Governance as a catalyst for growth
As AI moves closer to core business operations, governance is emerging as a central consideration. Organizations need confidence that information is properly accessed, decisions are understood and considered, and accountability is clear when AI is involved in processes.
Deloitte’s report describes governance as a “catalyst for responsible growth” and suggests that organizations that put governance on the back burner may struggle to move AI from pilot to production.
Heaton agrees that governance is most effective when it is built directly into day-to-day operations, rather than added as a compliance layer afterwards.
“Without governance, AI will remain locked in informal experimentation,” he says.
“Governance creates trust. Governance tells people where they can and cannot use AI, who will check the output, and who will be responsible.”
This thinking influenced the development of cubesys’ AI agent contracts, which define clear operational boundaries such as data access, decision-making rights, escalation paths, and human oversight for each AI agent or use case. The aim is to make governance practical and repeatable rather than bureaucratic.

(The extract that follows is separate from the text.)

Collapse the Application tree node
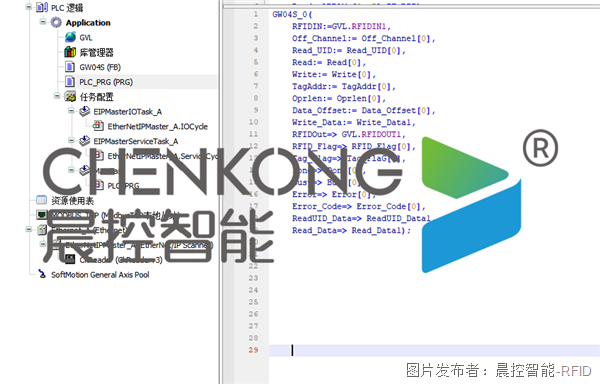 (43, 22)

Deloitte’s research and early adopters both point to the same conclusion.
“The next step is moving from AI curiosity to AI responsibility,” Heaton says.
“Boards will stop asking how many pilots there are and start asking how AI is changing business performance, including cost, quality of service, throughput, risk, and customer experience.”
For Australian organizations, escaping the AI pilot trap is becoming less about finding new technology and more about building the systems, governance and skills needed to use it effectively.
The organizations making the greatest progress are often not the ones running the greatest number of pilots. They are developing repeatable approaches to integrating AI into workflows, governance structures, and decision-making processes.
“The winner is not the organization with the most pilots,” Heaton said.
“They will be the organizations with the best systems to turn useful pilots into managed, adopted, and measurable business capabilities.”